Working inside "the global YES," OMA reimagined the Dutch airport as the capital city of the kinetic elite.
This came as no real surprise to Koolhaas, of course. In their studies of the Pearl River Delta, he and his colleagues found that Chinese architects outbuild their American counterparts by 4,000 percent each year. This research is treated by Koolhaas as a source of black humor; there's nothing he enjoys more than a provocative statistic proving that his profession, as practiced, is doomed. But it's also maddening. "I have a studio to support!" I heard him say once, with more than a hint of irritation.
Last year, another OMA project in the US suggested a way around the impasse. After being commissioned to design a new Seattle public library, OMA launched a three-month study of the relationship between digital information and books. The research brought the Koolhaas team into close contact with high tech companies, including Microsoft, whose former CFO Greg Maffei is a member of the library's board. Microsoft people, the OMA architects noted, talk constantly about architecture, but they don't mess around with reinforced concrete. Even Microsoft's own campus has remained immune from the ambitious impulses that govern the company. "If Microsoft had become successful 50 years ago," Wood says, "it would have built a beautiful headquarters." But today, when a company can project its identity via a complex network of other symbols, many intangible, iconic buildings are less important. Investments go into organization rather than structure.
This emphasis on organization over structure has always been the essence of the Koolhaas approach. OMA architects speak dismissively of formal concerns. "We never say, 'We do beautiful things with light,'" one told me. Having designed a studio explicitly devoted to making buildings that function as solutions to carefully analyzed problems - a studio, in other words, whose aesthetic is not formal but organizational - Koolhaas perceived that he could now go further, to the speculation that architectural concepts have marketable value even if concrete is never poured. Perhaps especially if concrete is never poured.

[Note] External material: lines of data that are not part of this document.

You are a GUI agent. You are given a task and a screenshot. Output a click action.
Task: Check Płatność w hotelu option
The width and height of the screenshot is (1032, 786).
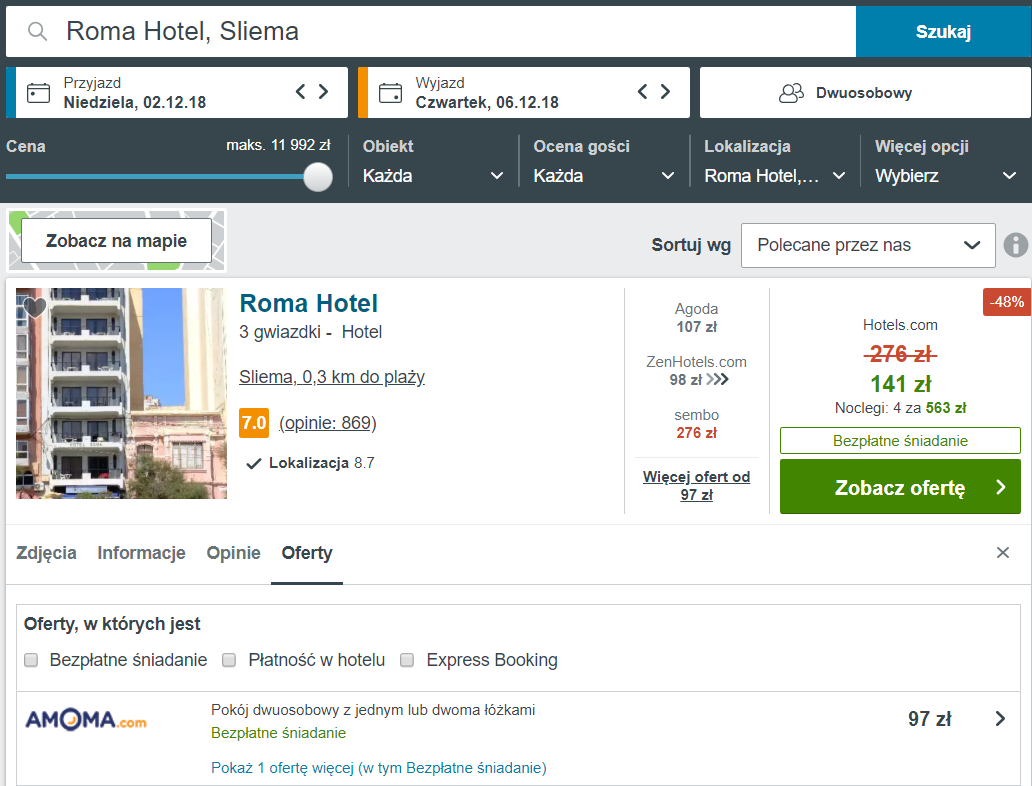click(x=229, y=660)
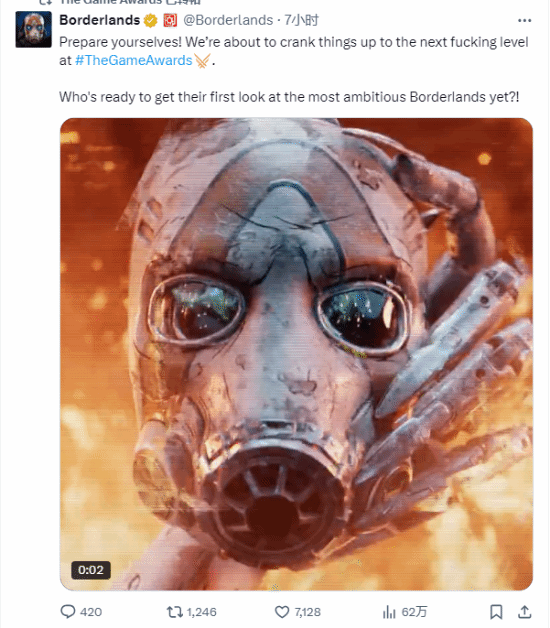550x628 pixels.
Task: Open the @Borderlands handle
Action: pyautogui.click(x=228, y=20)
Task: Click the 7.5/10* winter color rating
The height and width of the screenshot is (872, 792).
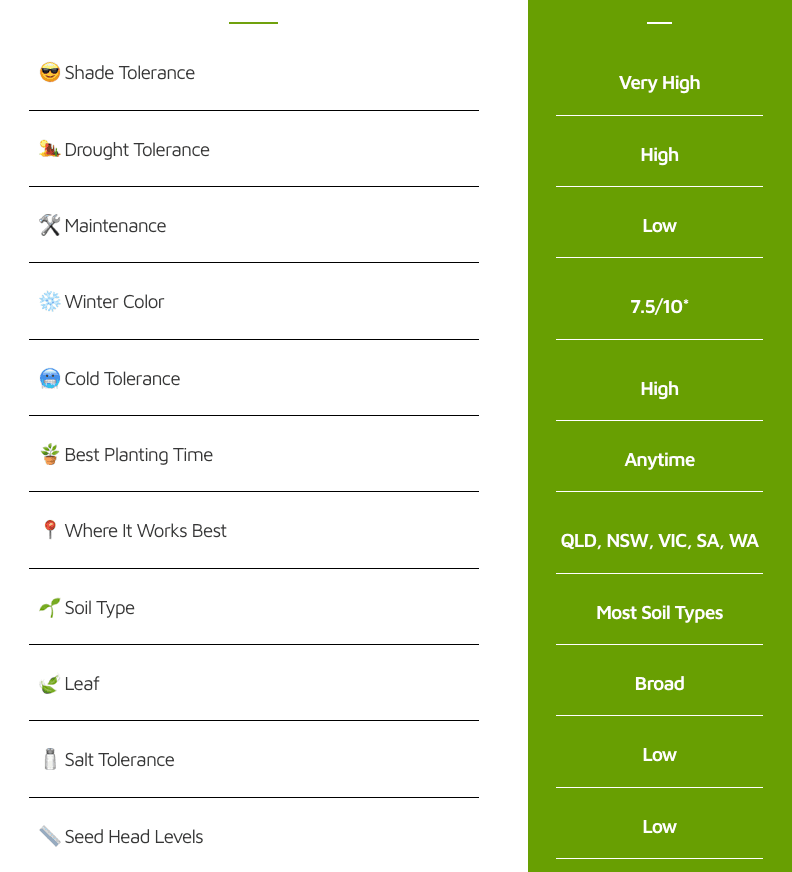Action: (x=659, y=307)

This realization was powerful enough to convince Koolhaas to split his studio in two. OMA will continue to design buildings and plan cities, while AMO (the mirror image of "OMA," rather than an acronym in its own right) will focus on what Koolhaas calls virtual architecture. He's not talking about buildings designed on a computer, though, or about visual representations of databases, or about MUDs. To Koolhaas, virtual architecture means designs or redesigns of human environments that don't resort to the tools of the construction industry: "My ambition is to modernize and reinvent the profession by making use of our expertise in the unbuilt," he says.
The Internet boom has firmly established the value of the immaterial. What's interesting about AMO is not that it will develop things that aren't buildings, but that it will continue to work architecturally - to sell clients its analysis of the relationship between human behavior, built structures, and the invisible networks of commerce and culture.
On the Universal project, Wood explains, "90 percent of the gratitude we got came from 10 percent of the work. The analysis of the company and its organization was incredibly valuable, but most of our time was spent developing toilet connections and figuring out how to manufacture the world's first completely openable facade. If we hadn't had to design the building, it would have been a lot less painful. It would have taken six months rather than four years."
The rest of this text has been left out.